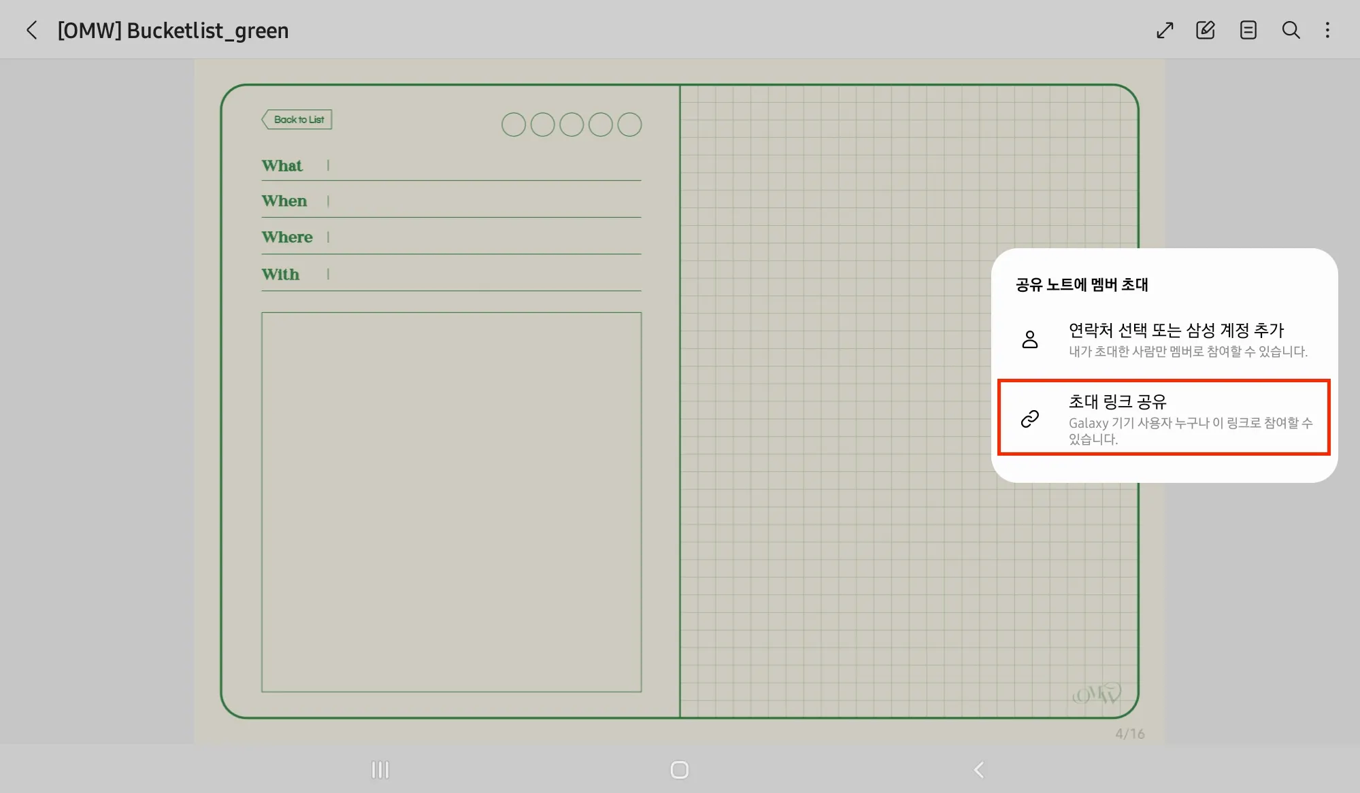Tap the back arrow beside the note title
This screenshot has height=793, width=1360.
[31, 30]
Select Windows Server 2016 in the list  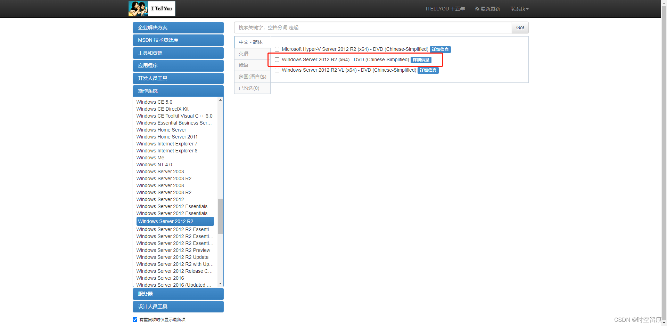(x=160, y=278)
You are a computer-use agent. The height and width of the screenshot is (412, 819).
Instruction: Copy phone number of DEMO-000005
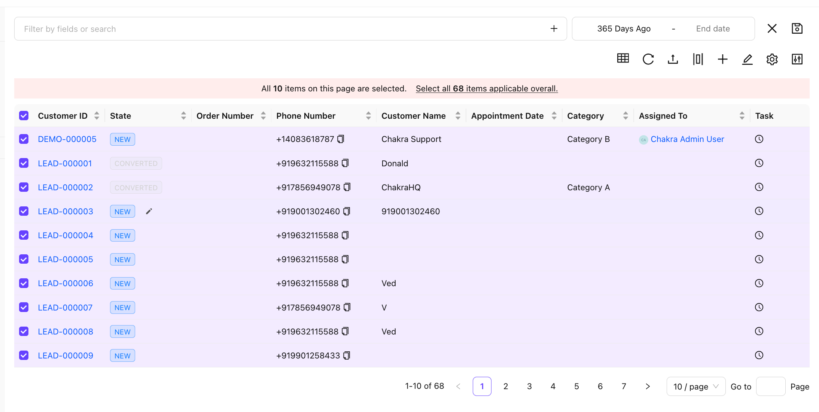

**WHAT IS BEING ASKED**
The copy runs from the line containing "You are a computer-use" through the last line of the material, both ends included. Reproduce those lines exactly and drop the pictures.

**RESPONSE TO THIS EXERCISE**
You are a computer-use agent. The height and width of the screenshot is (412, 819).
Instruction: Copy phone number of DEMO-000005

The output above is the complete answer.